In this article, our advocacy senior analyst, Ms Poh Sho Siam, gives an overview of how Singapore has fared as compared to other countries in the world.
World Giving Index
To examine charitable behaviour across the world, 1,000 individuals from each of the 135 countries were asked these questions:
Have you done any of the following in the past month?
- Donated money to a charity
- Volunteered your time to an organisation
- Helped a stranger, or someone you didn’t know who needed help
The World Giving Index takes a simple averaging of the responses from these three questions. Each country is given a percentage score and ranked on the basis of these scores.
In 2013, with data collected in 2012, Singapore was ranked 64th out of the 135 countries surveyed, with an index score of 32%. The top five giving nations were the United States (61%), Canada (58%), Myanmar (58%), New Zealand (58%) and Ireland (57%). The last five were the Democratic Republic of the Congo (16%), Albania (16%), China (16%), Croatia (16%) and Greece (13%).
Among the ASEAN countries, Singapore was ranked before Malaysia (71st), Cambodia (93rd) and Vietnam (116th), but behind Myanmar (2nd), Philippines (16th), Indonesia (17th), Thailand (38th) and Lao People’s Democratic Republic (41st).
Singapore’s Giving Over Time
Singapore’s ranking had improved from 91st in 2010 and 2011, 114th in 2012 to 64th in 2013.
The study also shows Singaporeans as more inclined to donating money, followed by helping a stranger and volunteering their time.
In 2013, 55% of the respondents indicated that they donated money, 24% helped a stranger and 17% volunteered time in the past month, an improvement from 2012.

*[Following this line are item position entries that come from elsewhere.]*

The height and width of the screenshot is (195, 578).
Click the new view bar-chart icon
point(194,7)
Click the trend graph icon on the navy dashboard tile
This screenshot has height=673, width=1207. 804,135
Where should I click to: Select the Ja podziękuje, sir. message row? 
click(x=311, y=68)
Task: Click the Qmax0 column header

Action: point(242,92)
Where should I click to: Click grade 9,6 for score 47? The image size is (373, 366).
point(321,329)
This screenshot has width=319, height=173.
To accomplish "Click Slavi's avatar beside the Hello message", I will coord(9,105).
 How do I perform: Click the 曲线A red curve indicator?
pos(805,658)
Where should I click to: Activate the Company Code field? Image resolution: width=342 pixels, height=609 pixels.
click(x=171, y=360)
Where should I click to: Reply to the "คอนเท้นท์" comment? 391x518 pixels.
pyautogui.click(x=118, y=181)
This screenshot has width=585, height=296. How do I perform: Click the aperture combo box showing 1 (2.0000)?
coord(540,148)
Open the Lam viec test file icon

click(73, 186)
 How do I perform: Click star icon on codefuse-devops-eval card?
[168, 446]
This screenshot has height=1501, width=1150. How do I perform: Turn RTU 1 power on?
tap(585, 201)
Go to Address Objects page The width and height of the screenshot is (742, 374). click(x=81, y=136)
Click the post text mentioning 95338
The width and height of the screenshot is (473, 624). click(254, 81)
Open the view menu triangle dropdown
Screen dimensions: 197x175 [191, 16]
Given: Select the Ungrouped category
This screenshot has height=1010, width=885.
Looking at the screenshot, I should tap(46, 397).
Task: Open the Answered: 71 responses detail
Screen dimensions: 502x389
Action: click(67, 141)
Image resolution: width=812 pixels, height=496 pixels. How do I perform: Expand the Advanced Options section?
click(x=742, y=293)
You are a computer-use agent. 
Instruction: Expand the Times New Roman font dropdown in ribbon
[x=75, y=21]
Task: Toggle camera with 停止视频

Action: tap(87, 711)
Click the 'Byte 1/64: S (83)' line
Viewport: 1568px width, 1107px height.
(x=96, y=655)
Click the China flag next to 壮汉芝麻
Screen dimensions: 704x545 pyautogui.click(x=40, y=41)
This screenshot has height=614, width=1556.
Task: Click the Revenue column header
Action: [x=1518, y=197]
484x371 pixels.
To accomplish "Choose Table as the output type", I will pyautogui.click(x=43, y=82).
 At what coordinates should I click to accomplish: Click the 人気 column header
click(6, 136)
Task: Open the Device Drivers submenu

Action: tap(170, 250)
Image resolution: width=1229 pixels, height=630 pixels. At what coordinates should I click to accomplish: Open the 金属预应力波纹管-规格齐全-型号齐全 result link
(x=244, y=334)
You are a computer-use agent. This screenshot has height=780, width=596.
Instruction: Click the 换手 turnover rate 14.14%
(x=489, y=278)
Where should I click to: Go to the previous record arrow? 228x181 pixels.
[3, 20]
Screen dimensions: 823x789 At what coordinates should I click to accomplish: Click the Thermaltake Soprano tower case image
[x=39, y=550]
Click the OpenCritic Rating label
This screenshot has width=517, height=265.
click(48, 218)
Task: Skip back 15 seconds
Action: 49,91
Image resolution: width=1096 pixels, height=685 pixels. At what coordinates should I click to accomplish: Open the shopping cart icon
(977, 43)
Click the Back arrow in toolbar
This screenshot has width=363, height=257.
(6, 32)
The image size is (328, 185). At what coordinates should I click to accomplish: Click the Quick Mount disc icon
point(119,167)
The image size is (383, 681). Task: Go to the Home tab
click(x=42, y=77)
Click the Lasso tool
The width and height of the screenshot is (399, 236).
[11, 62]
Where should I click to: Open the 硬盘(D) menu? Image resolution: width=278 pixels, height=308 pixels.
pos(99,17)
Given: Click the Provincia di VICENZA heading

Singapore’s improved ranking over the years gives hope to charities as we face challenges when garnering support. There are many worthy causes and the challenge that every voluntary welfare organisation faces is to stand out among them. The typically limited resources charities have also means that outreach is generally limited. Because society is also more careful now when giving to charities, charities also find themselves having to do more, such as providing more information to potential donors and increasing governance measures, in order to raise funds as compared to the past.
The results of the study gives hope that Singaporeans will continue and grow in giving generously and proactively to help those in need.